The prices on e-bay do look pretty good. For my money, a pair of Honda EU2000 is the right thing for running AC. 50lbs each and easily stored.

BBB


----------



## Mgonzo2u (Aug 3, 2004)

BBB,

I do not own one yet but I am eyeing one of the aforementioned Yamaha's very closely now. Its only a matter of time. I like the fact that the Ebay deals come with Free Ship (almost unheared of for something this heavy), RV Plug (30A), DC Cables and Wheels. Honda charges extra for all that stuff and more.
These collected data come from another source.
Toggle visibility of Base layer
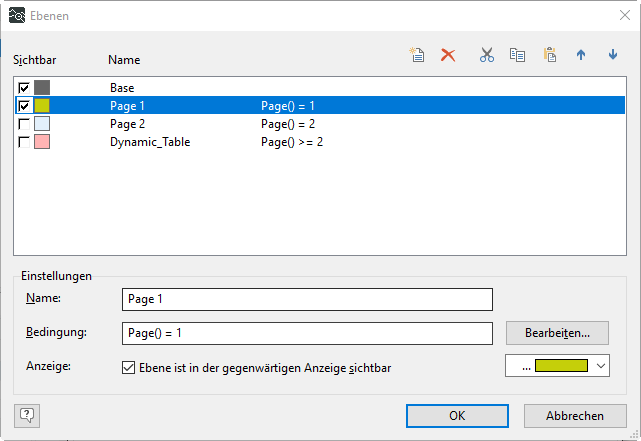Image resolution: width=641 pixels, height=441 pixels. [24, 88]
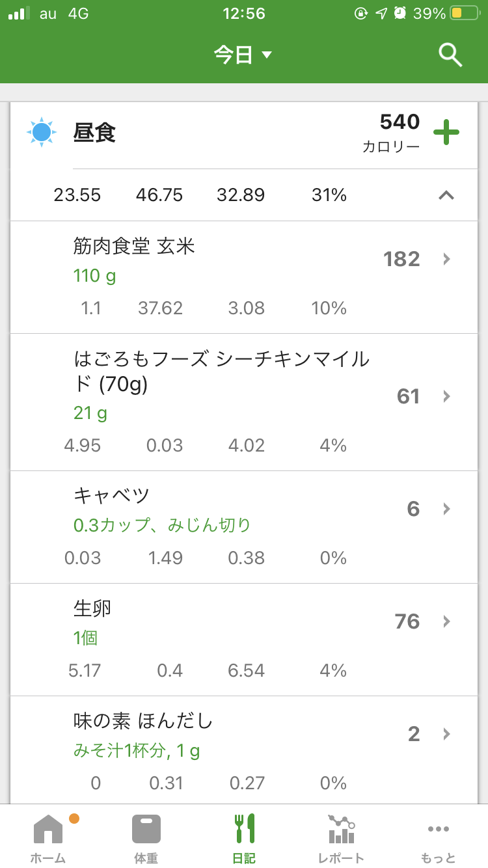This screenshot has width=488, height=868.
Task: Open the レポート chart icon
Action: coord(341,829)
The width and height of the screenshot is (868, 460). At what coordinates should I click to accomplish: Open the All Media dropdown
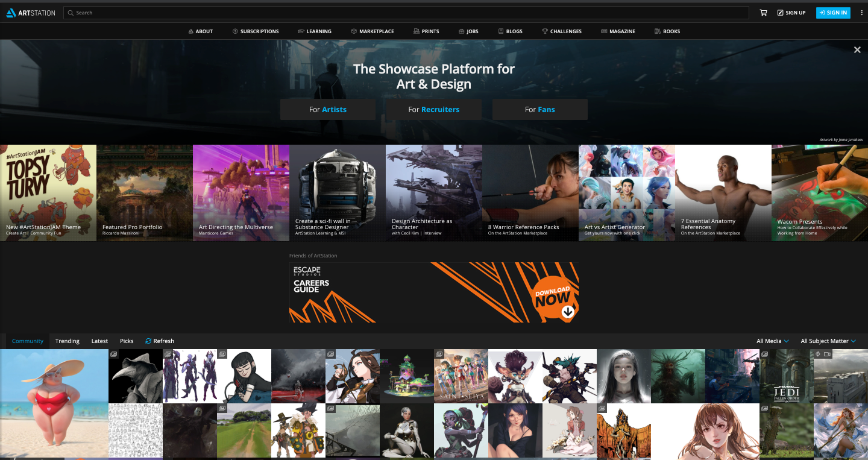[772, 341]
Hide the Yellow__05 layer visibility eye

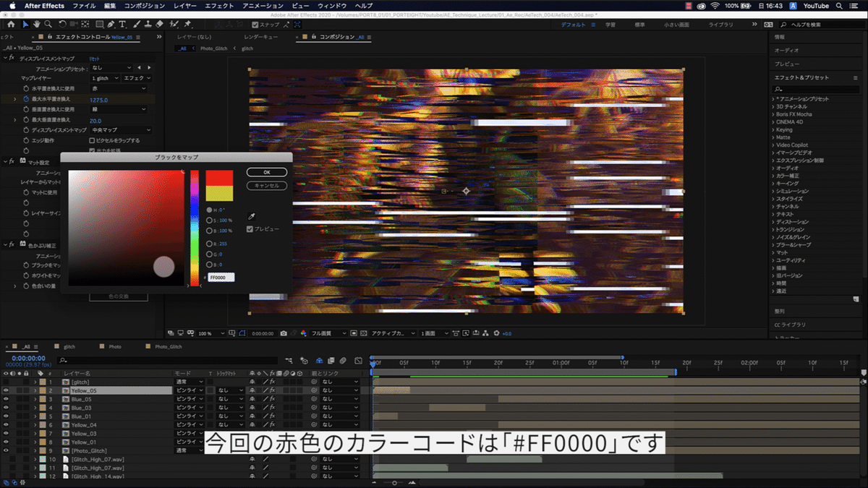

As for how heavy it is, I imagine I would be dead lifting it whenever it needed to be moved around. I've still got some of my youthful strength left so I imagine I would be putting it to good use for this particular purpose.


----------



## Racechasers (Feb 22, 2005)

Yeah, that is exactly where I will be purchasing mine from, Ebay. I'm also going to buy the wireless remote starter for it. I've been thinking about the transportation, storage and security issues and have asked on here as well. I think the best thing is going to be some sort mod or rig in the back of the truck.


----------



## D&DOutback (Jan 22, 2004)

I'm considering getting the Yamaha but I have a (maybe stupid) question regarding generators in general.

Can these generators be left outside in the rain when in use or do you have to have some form of cover from the elements?


----------



## Y-Guy (Jan 30, 2004)

D&D what I did was to lock mine under the rear slide with the muffler at the edge. It's probably just fine leaving it in the rain, but I figured better safe than sorry. I'll try to find my owners manual and see what it says about the elements.


----------



## bt996sb (Feb 2, 2005)

Think hard about being "youthful" and lifting one of these. They may say only 150 lbs. but because of the compact nature of a generator with the windings and everything they feel much heavier.







With the gas added, they are extremely hard to pick up. I would suggest going to a local dealer and trying to lift one on the floor and keep in mind what you will be loading and unloading from and to. My supercrew sits pretty high in the back and it is extremely hard to lift it that high to get it in. NOT worth a hurt back, I can tell you that. Could ruine a good camping weekend.


----------



## CWOBOATS (Oct 13, 2004)

150 pounds is heavy. We use ramps to load it into the back of the pick-up. To do it safely, it takes both of us to pull it up, hold it and get it set. We then have to hook up the 5er and move the gen set where it will ride and strap it in. Sometimes we think it's a real pain, but then in the middle of summer we can turn on the A/C and it's well worth it.

W have had this one since last July and have had no problems with it. We thought about the 2 Honda's linked and decided on the Yamaha EF30iSEBC just to have only one unit to mess with.

It's stored in the shed in the back yard and exercised monthly.


----------